WHAT YOU HAVE TO DO: Copy the rows word for word, starting with the line that contains "Given: Open the" and going on through the line that contains "Looking at the screenshot, I should coord(766,487).", and leave the pictures out of your copy.

RECORD EXTRACTS:
+ + + +
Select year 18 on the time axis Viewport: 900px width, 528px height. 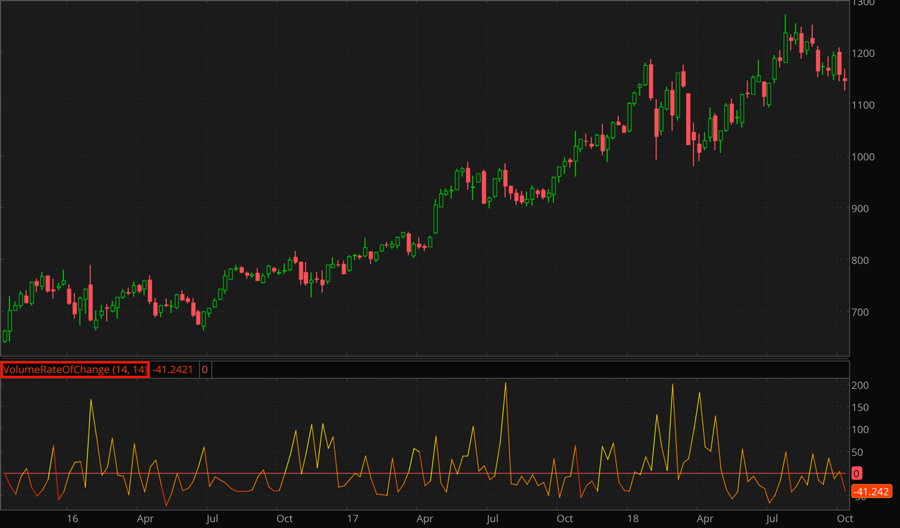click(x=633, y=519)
+ + + +
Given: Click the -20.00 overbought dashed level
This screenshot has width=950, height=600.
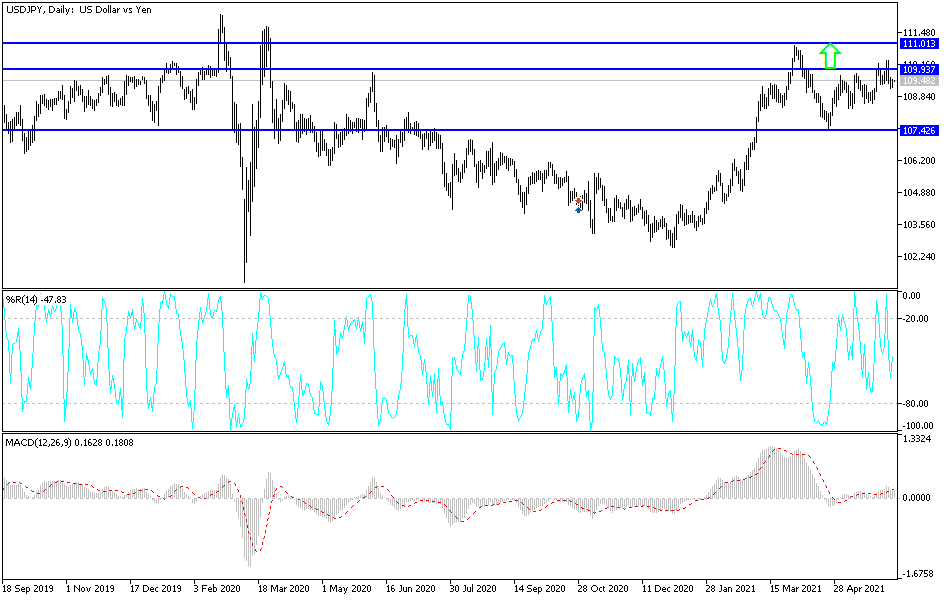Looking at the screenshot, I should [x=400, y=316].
+ + + +
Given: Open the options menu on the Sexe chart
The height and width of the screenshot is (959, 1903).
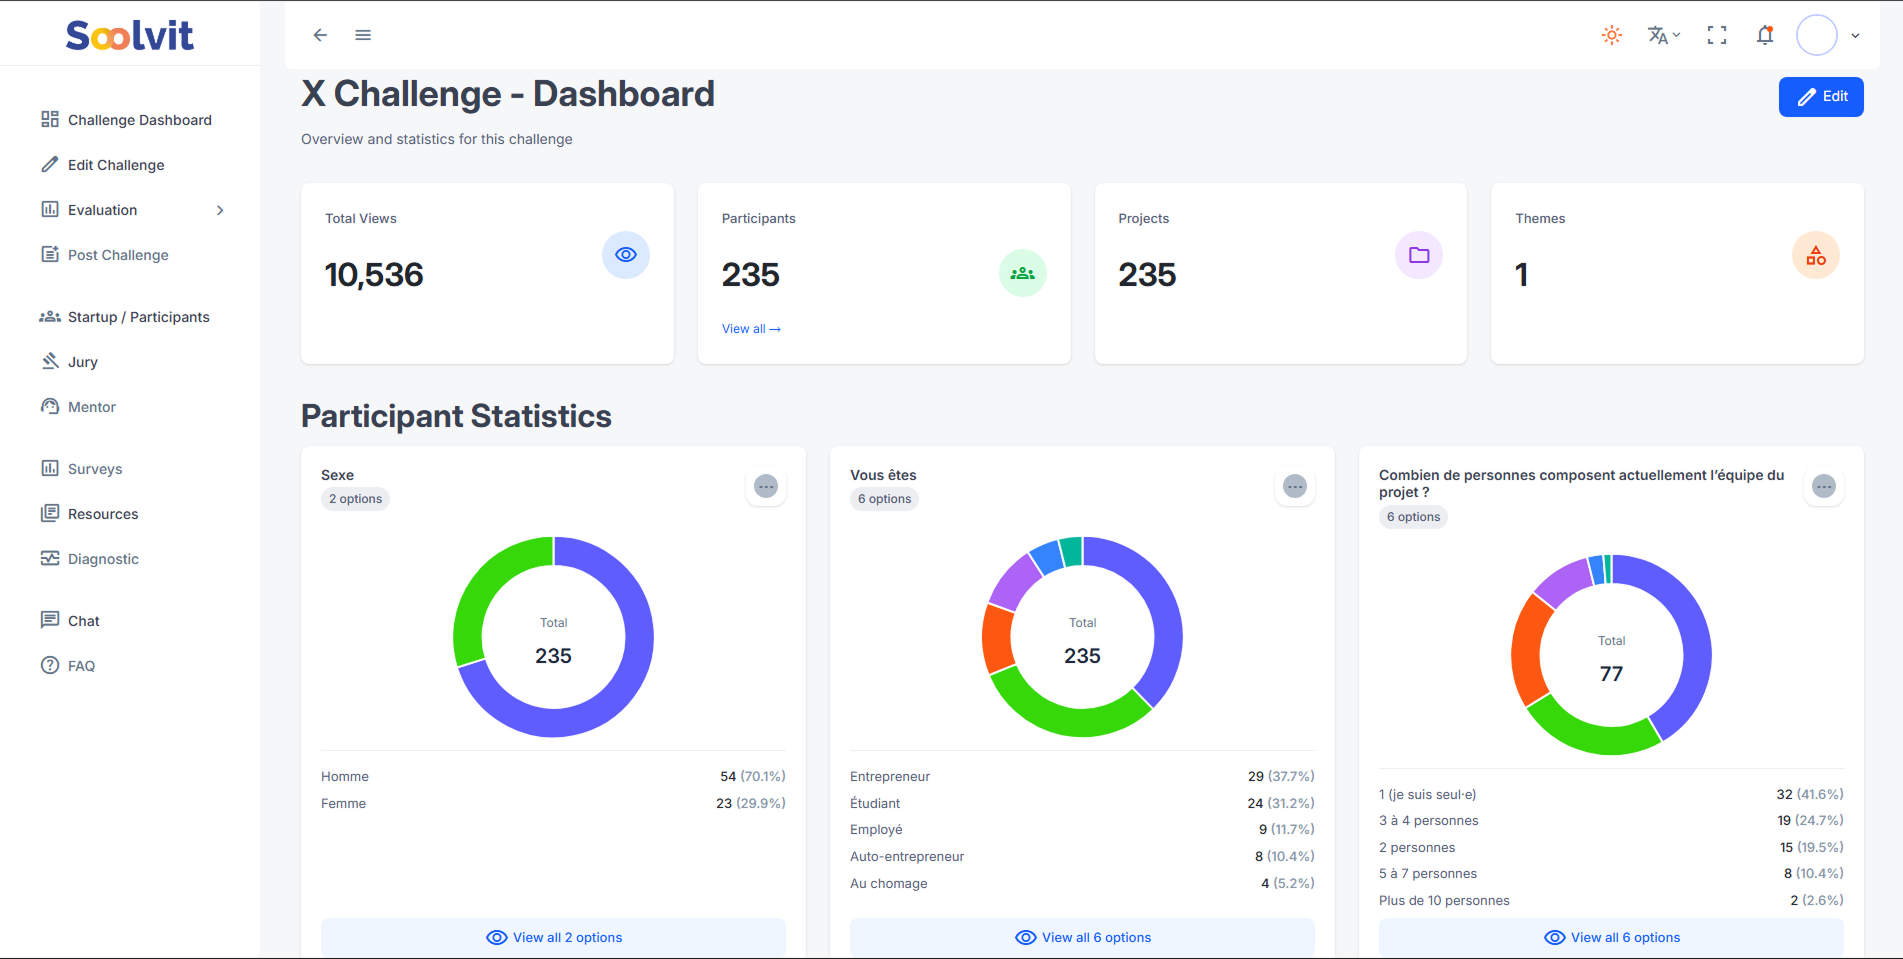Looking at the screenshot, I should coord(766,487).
+ + + +
RESPONSE TO THE EXERCISE:
Given: Open the options menu on the Sexe chart
The height and width of the screenshot is (959, 1903).
Looking at the screenshot, I should coord(766,487).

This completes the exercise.